Reviewed by Martin Wright , Mediation UK.
As a former probation officer, victim support worker, and director of Mediation UK, Marian Liebmann is well equipped to compile the wide-ranging topics found in Mediation in Context. The chapters outline the development of mediation in different contexts, establishment of a service, the practice of the process in the different fields, and case studies. This latter includes cases where mediation did not have a positive outcome or was not possible.
Liebmann herself gives a short overview of community-based, commercial and official mediation services in the United Kingdom, from the 1960s. At least three organizations provide family mediation, with some cooperation. The area of peer mediation is discussed in two chapters, one on primary schools and the other on secondary schools. The area of community mediation is similarly divided into urban, rural and American – the later ranging across several types of mediation.

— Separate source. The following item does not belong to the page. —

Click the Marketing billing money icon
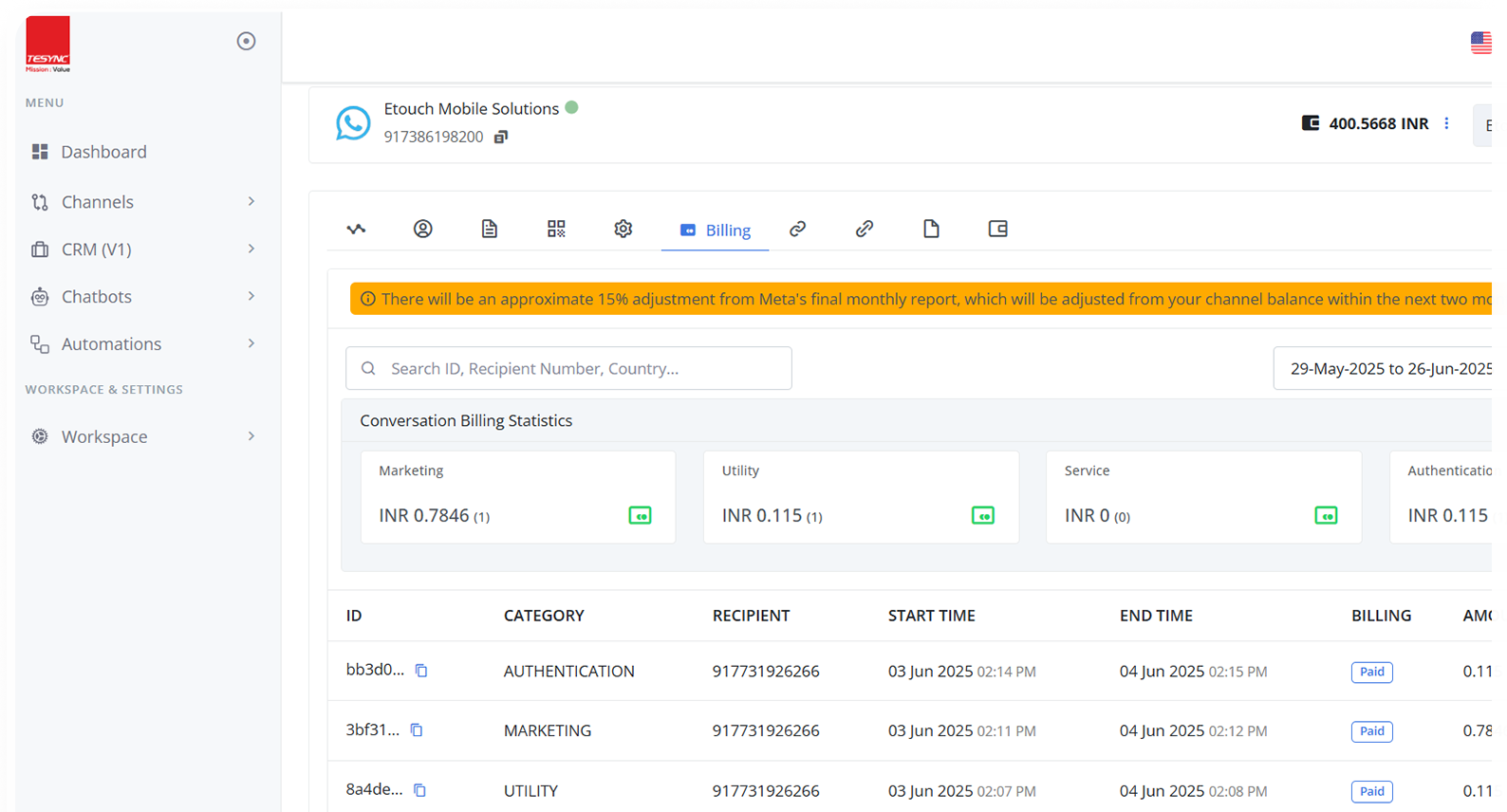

The area of criminal justice includes victim/offender mediation and family group conferencing. The sections on mediation generally cover one-to-one or indirect (shuttle diplomacy). Family group conferencing emphasizes the victim’s needs, while covering the “New Zealand” and “Australian Models” and their application in Britain.
Dispute resolution has long been used in the work place. Its advantages over standard grievance and disciplinary processes are explored. ACAS (advisory Conciliation and Arbitration Service) uses its distinctive procedures to resolve disputes in employment disputes. Other workplace contexts are often handled by free-lance mediators. In commercial mediation somewhat different ADR (alternative dispute resolution) procedures are used.
Other special situations include mediation in a medical context, for older, disabled and mentally frail persons, and in environmental conflicts (with emphasis on consensus building). Finally, the veteran international mediator Adam Curle contributes a chapter in mediation in situations of large-scale violence – timely as the G8 summit in Genoa, Italy, has just announced that it plans to develop conflict resolution in troubled countries – though it remains to be seen whether large, powerful countries will confine themselves to the non-coercive, enabling philosophy of mediation upheld by most of the contributors to this book.
Recommended as an introductory text, or for mediators wanting information from outside their own field.